Catalina estuvo sentada allí hasta que salió el sol. Sus ojos se hallaban secos, quizá porque ya no le quedaran lágrimas en ellos, o quizá por la intensidad de su dolor. A mediodía continuaba lo mismo, y me costó trabajo lograr que fuese a reposar un rato. A esa hora apareció el procurador, que ya había pasado primero por «Cumbres Borrascosas» para recibir instrucciones. El señor Heathcliff le había comprado, y por ello se retrasó en venir a casa de mi amo. Felizmente éste no se había vuelto a preocupar de nada desde la llegada de su hija.

El señor Green se apresuró a dictar órdenes inmediatas. Despidió a todos los criados excepto a mí, y hasta hubiera dispuesto que a Eduardo Linton se le enterrara en el panteón familiar, a no haberme opuesto yo ateniéndome al testamento. Este, por fortuna, estaba allí y hubo que cumplir sus disposiciones.

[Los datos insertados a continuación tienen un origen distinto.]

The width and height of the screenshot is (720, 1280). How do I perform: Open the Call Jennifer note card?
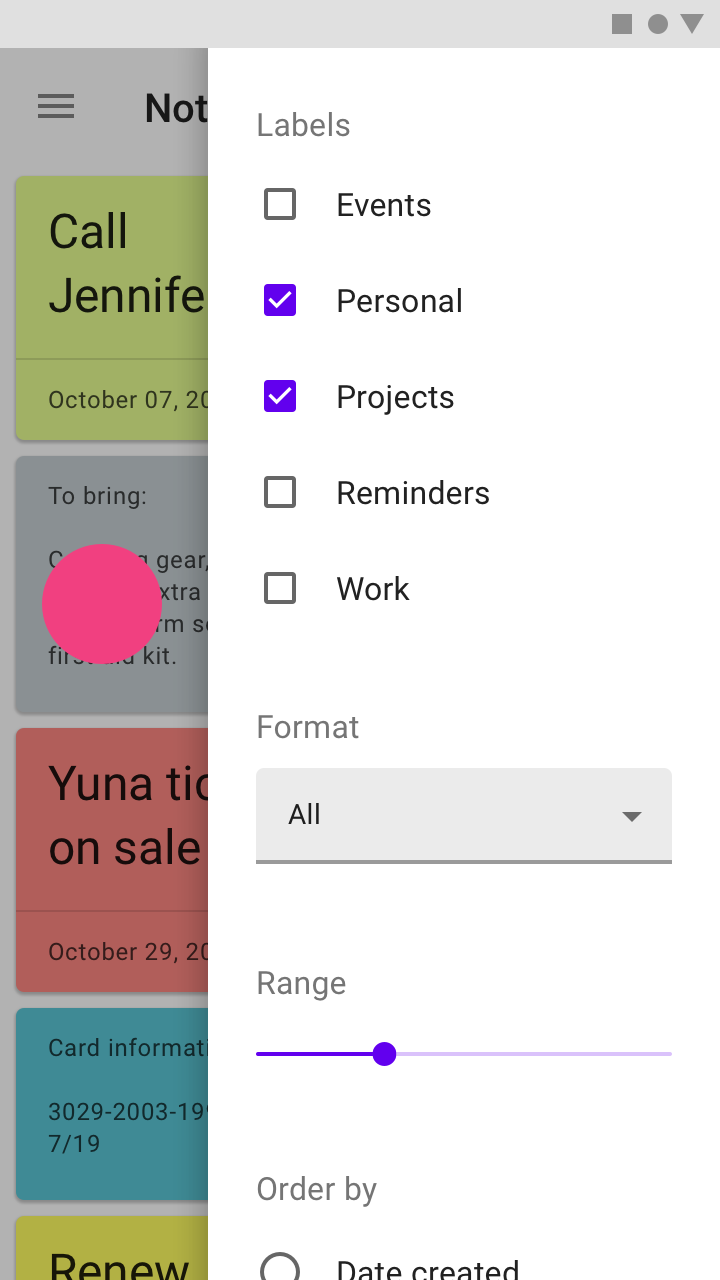point(112,308)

El sepelio se apresuró cuanto fue posible. A Catalina, que era ya la señora lleafficliff, le consintieron estar en la «Granja» hasta que sacaron el cuerpo de su padre. Según ella me contó, su dolor había, por fin, inducido a Linton a ponerla en libertad. Oyó a Heathcliff discutir en la puerta con los hombres que yo había enviado, y entendió lo que él les decía. Entonces se desesperó de tal modo que Linton, que estaba en la salita en aquel momento, se aterrorizó, cogió la llave antes de que su padre volviera, abrió, dejó la puerta sin cerrar, bajó y pidió que le dejaran dormir con Hareton. Catalina se fue antes de alborear. No atreviéndose a marchar por la puerta por temor a que los perros ladrasen buscó otra salida, y habiendo hallado la habitación de su madre, se descolgó por el abeto que rozaba la ventana. Estas precauciones no bastaron para impedir que su cómplice sufriera el correspondiente castigo.